In the months following the Battle of Raymond, Augustine Dabney's family decided to move out to Dry Grove and live at Burleigh, the abandoned plantation of Thomas Dabney. The Thomas Dabney family had long since fled and only the faithful servants remained on the property. The once spacious and affluent plantation home was now in ruins and there was little or no hope for repairs. "We were all living at Dry Grove when the sad news came of Lee's surrender,"recalled Letitia. "I can remember the fears and lamentations in our family circle. Then, the poor ragged, emaciated soldiers began straggling home. Three of my oldest brothers were among them."
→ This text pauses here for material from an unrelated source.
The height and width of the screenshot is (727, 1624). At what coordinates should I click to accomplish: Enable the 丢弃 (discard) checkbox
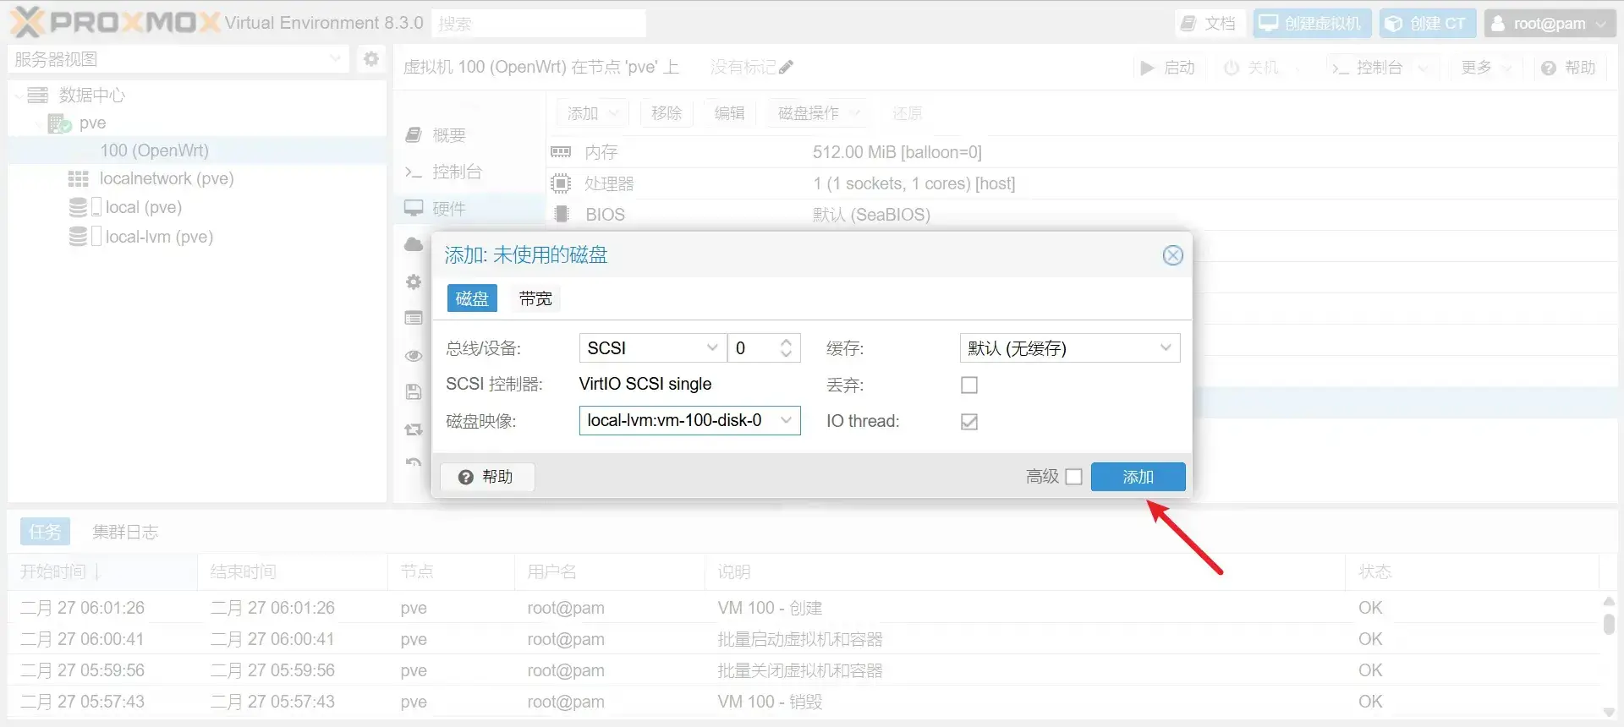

The Augustine Dabney family remained in the Dry Grove area but most of the family eventually moved from Hinds County. One son, Benjamin Dabney, became a doctor and moved to Texas. Another son, Marye Dabney, became a prominent lawyer in Vicksburg. Frederick Dabney became a Civil Engineer and worked for the railroad in Crystal Springs. As for Letitia, she was married in 1872 and became the wife of Thomas Marshall Miller, Mississippi's Attorney General from 1886-1893.


Historical Source: "The Recollections of Letitia Dabney Miller" was written in 1929 while living in Chicago. Additional source materials and photography courtesy of Philip Miller, Thomas Marshall Miller, and James Dabney Miller, grandson and great grandsons of Letitia.  Letitia is buried in the Live Oak Cemetery at Pass Christian, Mississippi, next to her husband, Attorney General Thomas Marshall Miller.